> _ACTION ITEM_
Transcribe exactly, and only, the lines that run from the one containing "All (10, 801)" through the end of the records.

> _AVAILABLE RECORDS_
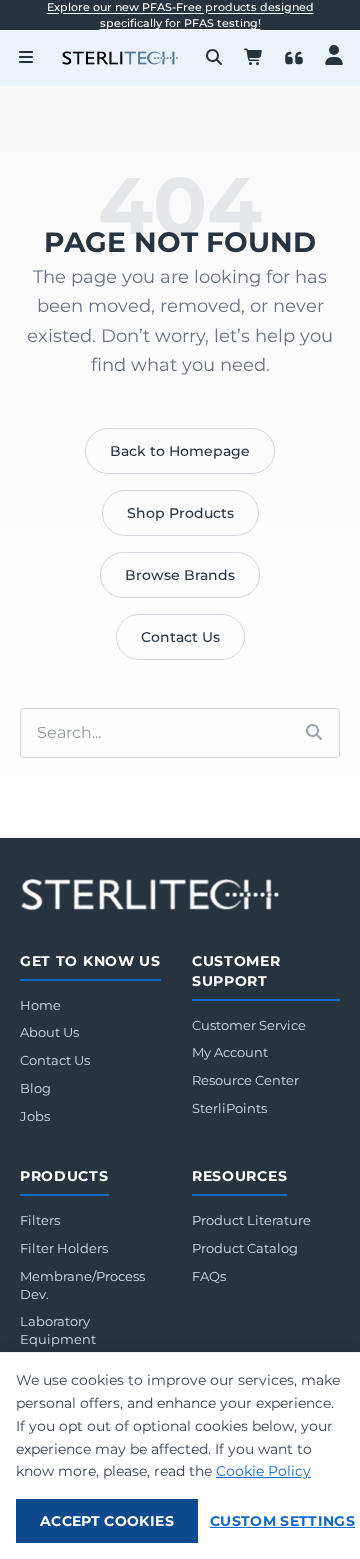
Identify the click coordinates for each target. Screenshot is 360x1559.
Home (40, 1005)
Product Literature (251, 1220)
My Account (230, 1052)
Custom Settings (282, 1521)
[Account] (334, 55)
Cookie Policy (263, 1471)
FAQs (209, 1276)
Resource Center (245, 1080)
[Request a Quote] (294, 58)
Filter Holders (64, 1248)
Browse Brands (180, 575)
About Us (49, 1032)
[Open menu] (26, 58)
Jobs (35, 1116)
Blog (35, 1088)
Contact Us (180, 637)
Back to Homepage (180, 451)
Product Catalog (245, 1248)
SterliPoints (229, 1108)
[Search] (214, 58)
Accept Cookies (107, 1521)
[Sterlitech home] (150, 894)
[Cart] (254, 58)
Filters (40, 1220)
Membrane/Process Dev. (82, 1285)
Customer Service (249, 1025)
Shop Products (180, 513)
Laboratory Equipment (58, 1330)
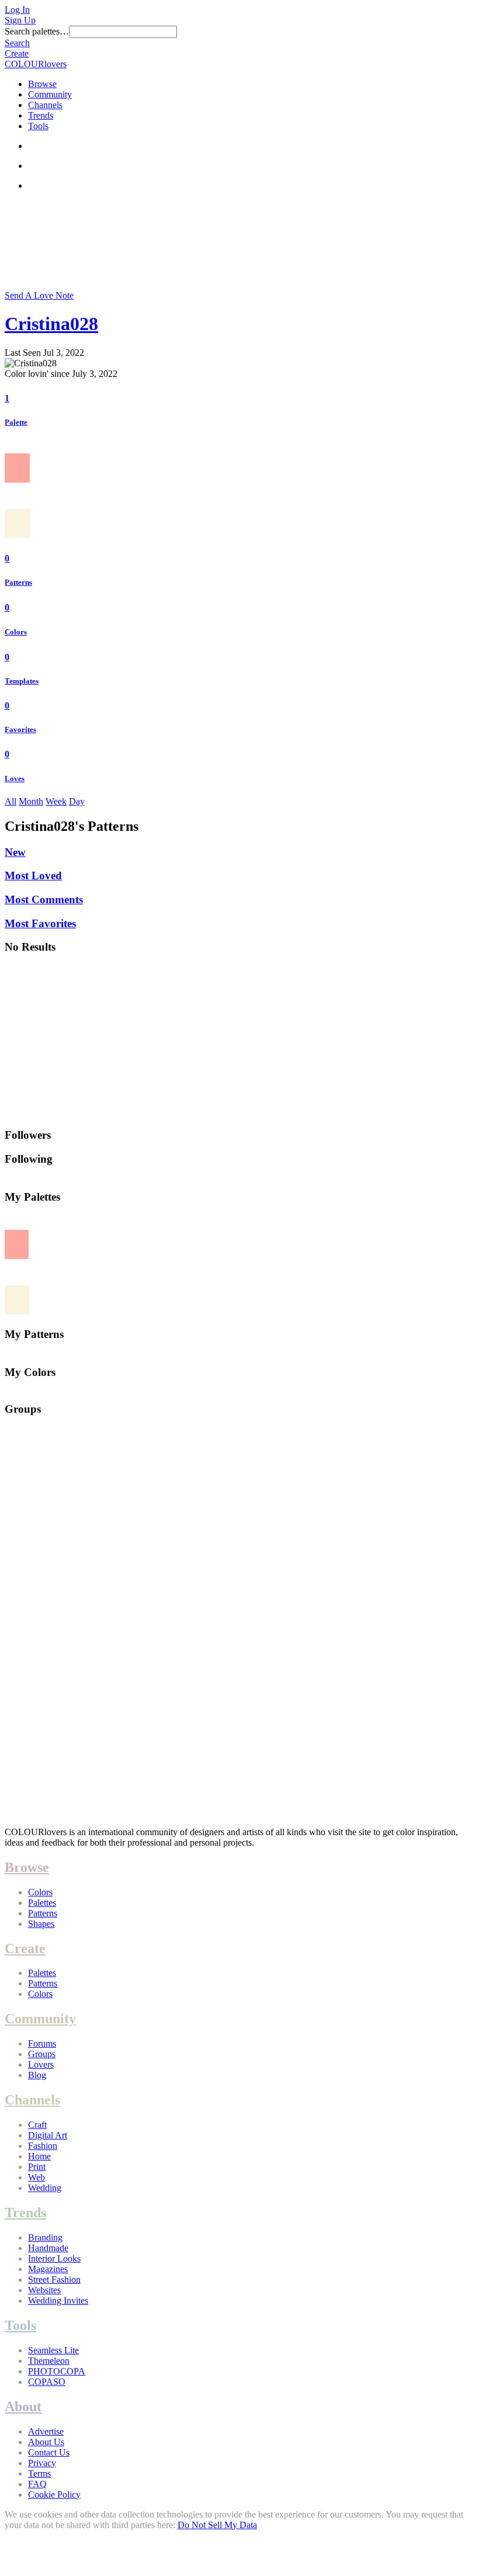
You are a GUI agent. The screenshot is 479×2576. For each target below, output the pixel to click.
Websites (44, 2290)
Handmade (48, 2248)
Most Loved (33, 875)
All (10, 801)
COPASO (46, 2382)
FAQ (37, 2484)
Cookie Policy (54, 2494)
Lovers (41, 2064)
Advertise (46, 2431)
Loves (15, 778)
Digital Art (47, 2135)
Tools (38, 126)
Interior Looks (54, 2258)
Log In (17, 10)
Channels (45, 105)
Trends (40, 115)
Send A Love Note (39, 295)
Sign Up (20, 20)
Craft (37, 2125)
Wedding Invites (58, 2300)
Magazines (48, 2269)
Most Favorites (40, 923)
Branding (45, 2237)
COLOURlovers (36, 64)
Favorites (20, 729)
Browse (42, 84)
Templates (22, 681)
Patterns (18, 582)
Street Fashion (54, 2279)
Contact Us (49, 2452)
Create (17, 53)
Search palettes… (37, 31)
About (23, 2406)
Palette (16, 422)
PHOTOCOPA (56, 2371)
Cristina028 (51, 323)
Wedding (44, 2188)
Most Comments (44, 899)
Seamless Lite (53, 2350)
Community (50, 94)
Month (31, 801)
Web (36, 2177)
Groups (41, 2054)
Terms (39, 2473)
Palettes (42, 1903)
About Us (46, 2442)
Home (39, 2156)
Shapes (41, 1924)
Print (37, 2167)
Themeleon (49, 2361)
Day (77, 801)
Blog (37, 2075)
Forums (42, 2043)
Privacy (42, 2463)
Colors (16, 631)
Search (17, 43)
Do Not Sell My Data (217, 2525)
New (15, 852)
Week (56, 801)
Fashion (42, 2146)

> _ANSWER BELOW_
All (10, 801)
COPASO (46, 2382)
FAQ (37, 2484)
Cookie Policy (54, 2494)
Lovers (41, 2064)
Advertise (46, 2431)
Loves (15, 778)
Digital Art (47, 2135)
Tools (38, 126)
Interior Looks (54, 2258)
Log In (17, 10)
Channels (45, 105)
Trends (40, 115)
Send A Love Note (39, 295)
Sign Up (20, 20)
Craft (37, 2125)
Wedding Invites (58, 2300)
Magazines (48, 2269)
Most Favorites (40, 923)
Branding (45, 2237)
COLOURlovers (36, 64)
Favorites (20, 729)
Browse (42, 84)
Templates (22, 681)
Patterns (18, 582)
Street Fashion (54, 2279)
Contact Us (49, 2452)
Create (17, 53)
Search palettes… (37, 31)
About (23, 2406)
Palette (16, 422)
PHOTOCOPA (56, 2371)
Cristina028 (51, 323)
Wedding (44, 2188)
Most Comments (44, 899)
Seamless Lite (53, 2350)
Community (50, 94)
Month (31, 801)
Web (36, 2177)
Groups (41, 2054)
Terms (39, 2473)
Palettes (42, 1903)
About Us (46, 2442)
Home (39, 2156)
Shapes (41, 1924)
Print (37, 2167)
Themeleon (49, 2361)
Day (77, 801)
Blog (37, 2075)
Forums (42, 2043)
Privacy (42, 2463)
Colors (16, 631)
Search (17, 43)
Do Not Sell My Data (217, 2525)
New (15, 852)
Week (56, 801)
Fashion (42, 2146)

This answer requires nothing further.